Most Common Causes for Failures

General:

- Testing biocide against inappropriate microbes
- Using inappropriate methods
- Inadequate planning
- Insufficient contact time

Neutralization:

- Inadequate neutralization
- Neutralizer toxicity

Inoculum:

- Poor viability of inoculum suspensions
- Fungal and bacterial spore suspensions prepared incorrectly

Surfaces:

- Porous surfaces
- Coupons not amenable to steam sterilization
- Uneven inoculation or product coverage due to curvature or surface tension

Recovery:

- Lethality after drying (e.g. P. aeruginosa)
- Setting artificially high log reduction targets
- Final plates are not countable
- Recovery method not validated

Key Considerations to Prevent Failures

General

- Read product labels to understand claims and limitations for each product (e.g., efficacy claims and contact times)

- Use correct chemistry type for targeted organisms (e.g., Do not test 70% IPA or quats against bacterial endospores)

- AOAC methods are inappropriate for this testing (but some procedures such as prep of inoculum and spore suspensions can be of value)

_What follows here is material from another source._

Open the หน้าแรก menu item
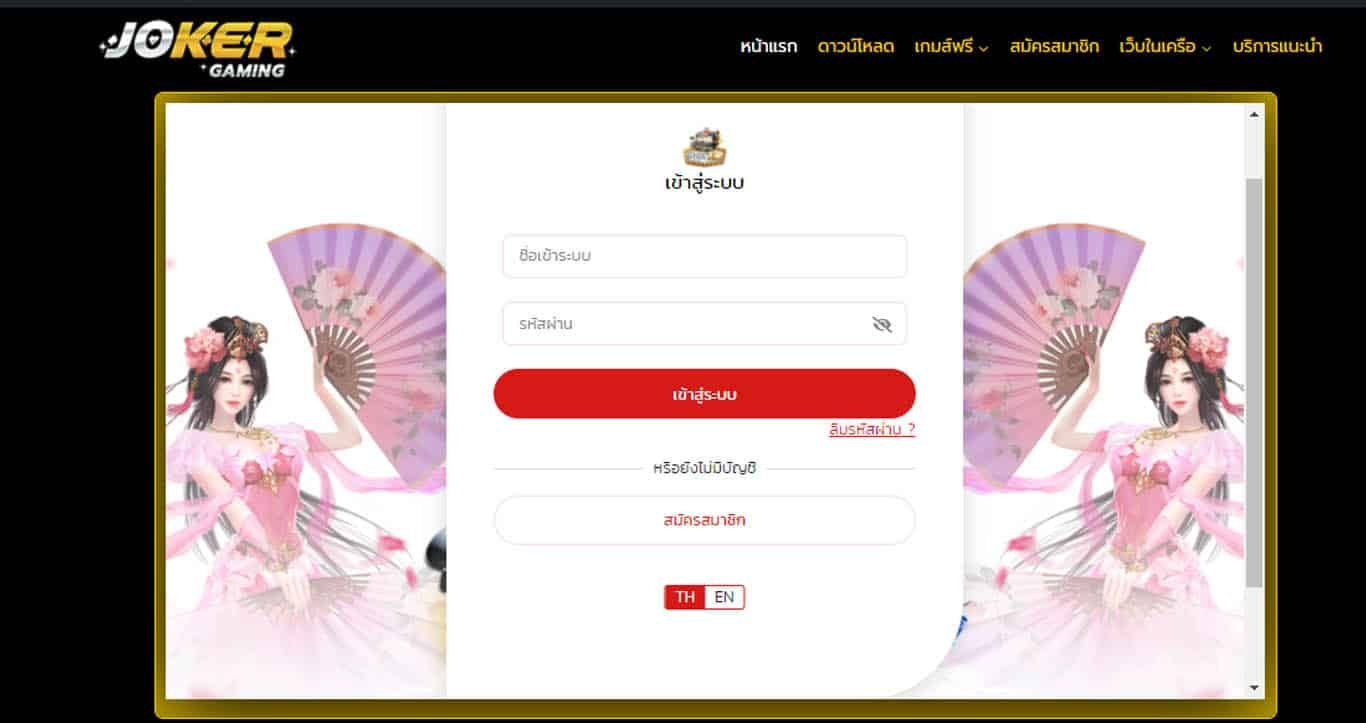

- ASTM E2197 and  EN-13697 methods offer valuable insight into quantitative surface testing

- Do not combine physical removal and chemical kill in one study

- Incorporate expiry dating specified in internal SOPs into the study

- Consistency is crucial to outcome

- Upfront planning is extremely important and some experimental testing may be necessary

Neutralization

- Neutralization method must be validated

- Both neutralizer effectiveness and neutralizer toxicity must be tested

- Some trial and experimentation may be necessary prior to initiating study

- A universal neutralizer is not available for all disinfectants

Inoculum

- Prepare bacterial suspensions from 18-24 hour cultures and use immediately to inoculate surfaces; do not use over multiple days

- Use a fungal spore suspension  for testing and verify spore content; hyphae/mycelia can prevent the biocide from contacting and penetrating the spores

- Prepare bacterial spore suspensions according to a recommended method such as AOAC; verify ≥90% spores 

Surfaces

- Smaller coupons (1-2 cm) are easier to work with and  neutralize

- Remove residues with 70% IPA

- Use alternate sterilization methods (e.g., VHP®, dry heat) if surfaces cannot be autoclaved 

Recovery

- Recovery method must be validated

- Sonication may aid in recovery

- Dry inoculated coupons for shortest time necessary and  test immediately

- Evaluate recovery method in experimental studies prior to initiating formal testing

Conclusion

Qualifying disinfectants is a critical step in validating the disinfection process used at a sterile manufacturing facility. Whether or not the in vitro testing  is performed in-house or at a contract laboratory, avoiding the numerous issues and difficulties inherent in these studies requires thorough planning, careful attention to detail and vigilance  in order to achieve a positive outcome.

References

1. USP 37 Ch Disinfectants and Antiseptics.
2. FDA Guidance for Industry,, Sterile Drug Products Produced by Aseptic Manufacturing –Current Good Manufacturing Practice. Sep. 2004. p. 34.